Robert Morris — The Principle of Contentment

TOPICS: Ten Commandments, Contentment, Coveting

We've been in a series called, "Relationship Through God's Top Ten List", and these are ten laws for a civilized society. I don't want to ever overlook that. But, there's a principle behind each commandment that I think we need to understand, so if you've missed some, you can go back and listen to them, and I will say this. About 2/3 of the way through, it dawned on me that I had missed the mark in some area on every principle. You know, sometimes when you think about the Ten Commandments, you can think, well, I haven't broken all of the commandments, you know? I haven't murdered someone. You know, I haven't committed adultery. I'm honoring my parents. I haven't had any idols in my house. You know, I'm basically an honest person.

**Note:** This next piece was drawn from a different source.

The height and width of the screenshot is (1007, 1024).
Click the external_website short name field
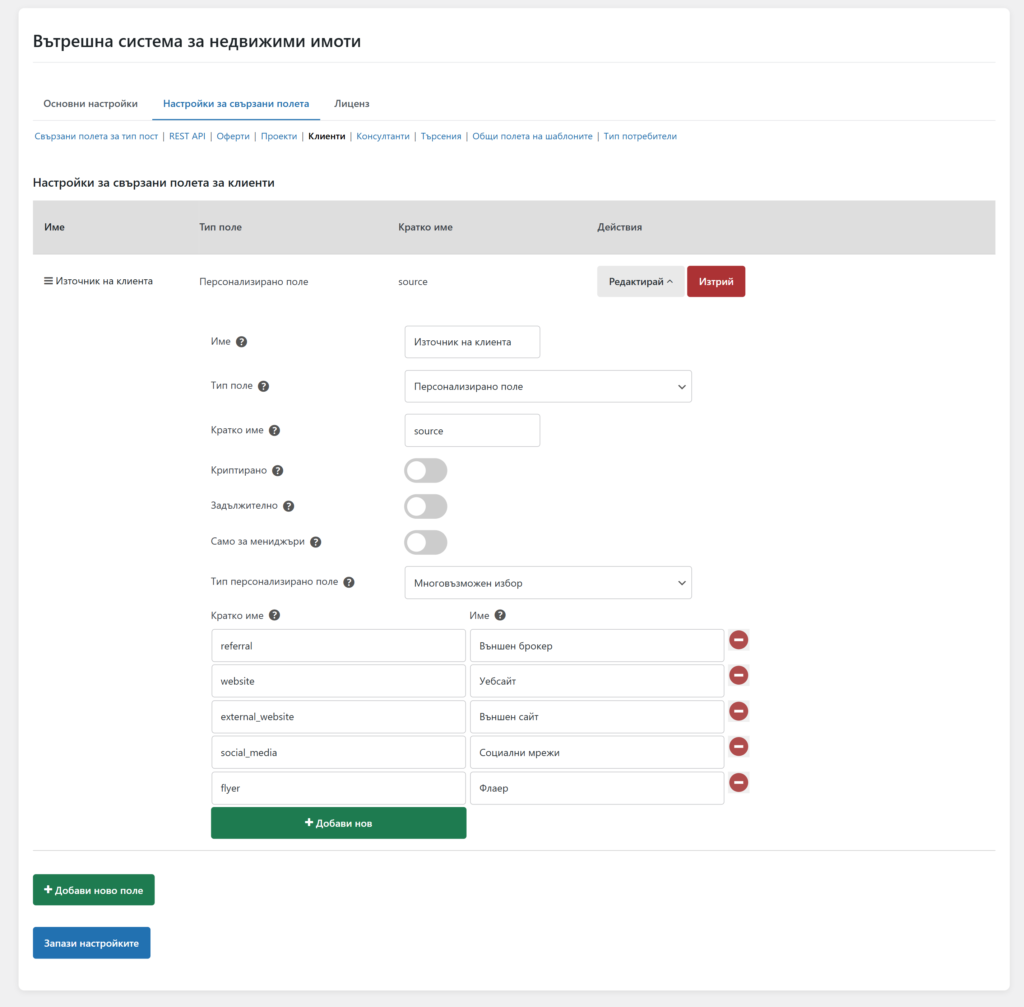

I mean, you could go through, kind of like the rich, young ruler, saying to Jesus, I've kept the commandments. But when you think about the principle that's behind the commandment, you might have had the same revelation that I had, and that is, I thought, Lord, I'm guilty of all. I've broken all of these principles at some time or another in my life. And I just felt like the Lord reminded me, you know, Robert, I didn't give the Ten Commandments so you could make Me happy. I gave the Ten Commandments so you could be happy. I was giving you principles to live by for your happiness, not things you check off to make Me happy, because you're my son, you're God's daughter. God's happy with you. He's pleased with you. He loves you, even if you miss the mark. We're all humans, we miss the mark. But, these are principles that enhance our relationship with God and our relationship with each other.

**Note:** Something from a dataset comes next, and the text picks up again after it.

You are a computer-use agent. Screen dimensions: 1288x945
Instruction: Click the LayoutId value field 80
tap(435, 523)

So, we're on the tenth principle now, and it's the tenth commandment, Exodus 20:17. Exodus 20:17, "You shall not covet your neighbor's house, you shall not covet your neighbor's wife, nor his male servant, nor his female servant, nor his ox, nor his donkey, nor anything that is your neighbor's". Okay, we like to boil the commandment down to, "You shall not covet", and that's okay, as long as we understand what the word covet means, and we're going to go through that. But the principle, I believe, that He's trying to instill in our lives through this commandment, is the principle of contentment. The only reason that we would ever covet what someone else has is because we're not content with what we have.

And, there's a Scripture in the New Testament, there are several on covetousness, but there's a Scripture that to me — the Lord gave me this principle before I ever started studying about it. I just felt like He said the tenth one is the principle of contentment. But there's a Scripture I want to show you, and I'm only going to show you the second part of it first, because you're familiar with it. And then I'll show you the first part, and it shows how contentment is the opposite of covetousness. All right? Or, the answer, the remedy to covetousness.

The Scripture is Hebrews 13:5. It says, "For He Himself", this is the second part, "has said, "I will never leave you nor forsake you". Have you all ever heard that Scripture? By the way, that is a quote from the Old Testament. It's a quote from Joshua 1:5. It's when God was saying to Joshua, Moses is dead, but as I was with Moses, I will be with you. And He said to Joshua, "I will never leave you nor forsake you". So, the writer of Hebrews here is quoting that. But, what's the first part of the verse say? We know that part, but the first part says this. Hebrews 13:5, "Let your conduct be without covetousness, be content with such things as you have". "Let your conduct be without covetousness, be content with things as you have. For He Himself said, "I will never leave nor forsake". In other words, the way you be content is, I'll never leave you. I'll never forsake you. I'll always be your Father. I'll always be your provider.

So, here's part number one, what is coveting? What is coveting? Now, if you remember, I told you that the Ten Commandments are in two places in the Old Testament, Exodus 20 and Deuteronomy 5, and you can read, by the way the word Deuteronomy means the second law, or the law a second time. Exodus means to exit or to go out. That's when the children of Israel went out. Leviticus means the law. It actually means pertaining to the Levites, but we prescribe it as the law, then Deuteronomy means the second law, the law a second time. So, in Deuteronomy 5 we have the Ten Commandments listed again, and they're a little different sometimes, so it's good to read both places so you can kind of get a fuller understanding. So, I'm going to show you what the tenth commandment is in Deuteronomy, and you'll understand a little more about the word, what covet means. All right?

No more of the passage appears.